• _Material supplied_:
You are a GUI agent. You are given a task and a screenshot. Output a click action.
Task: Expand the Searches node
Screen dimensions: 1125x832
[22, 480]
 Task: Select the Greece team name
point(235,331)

==

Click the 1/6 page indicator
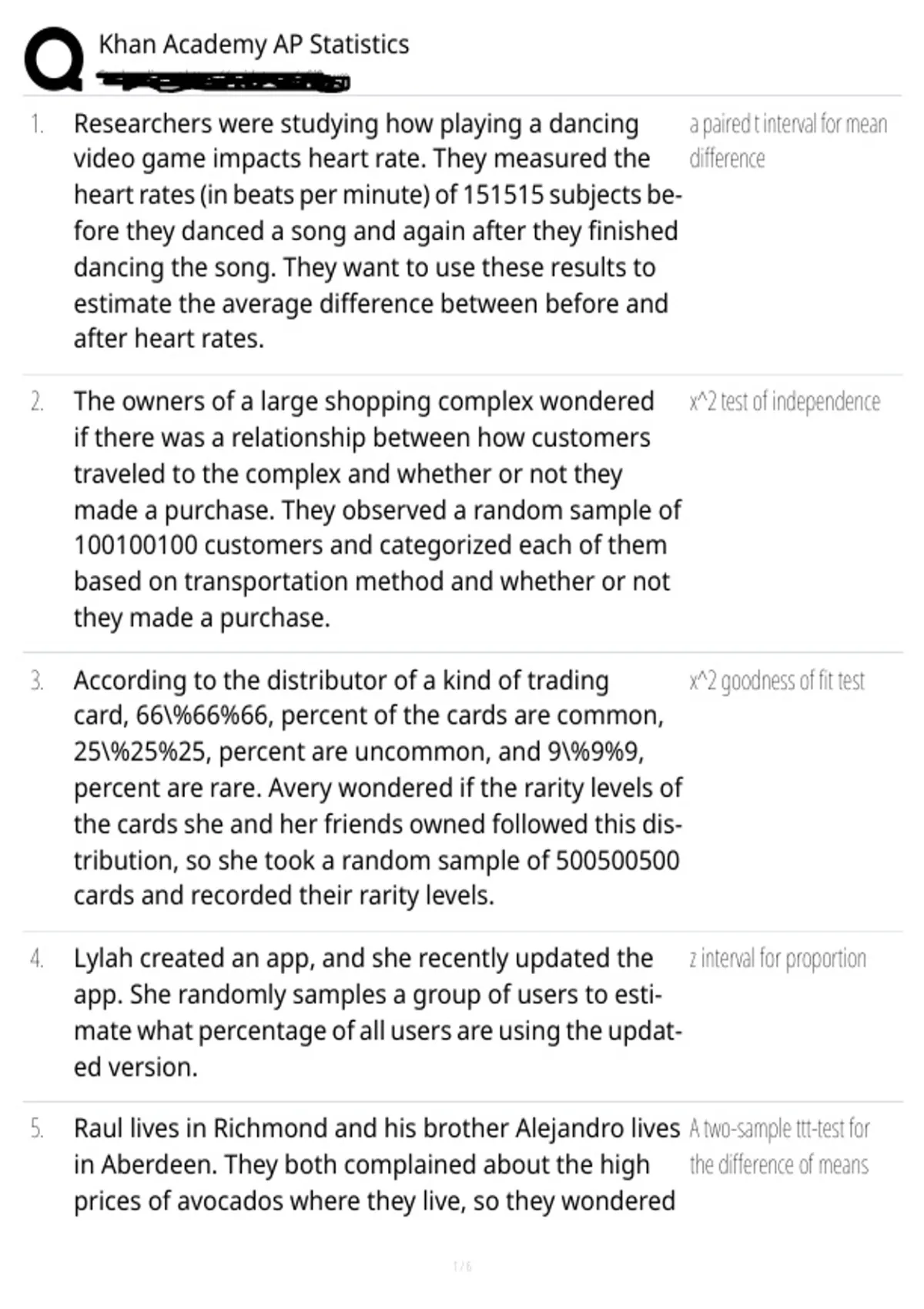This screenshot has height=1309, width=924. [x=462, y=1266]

• _What needs to be done_: Update the lines between the one holding "You are a GUI" and the one holding "point(235,331)", inclusive, by replacing "click action" with "tap action" and leaving everything else unchanged. Return only those lines.

• _Expected answer_:
You are a GUI agent. You are given a task and a screenshot. Output a tap action.
Task: Expand the Searches node
Screen dimensions: 1125x832
[22, 480]
 Task: Select the Greece team name
point(235,331)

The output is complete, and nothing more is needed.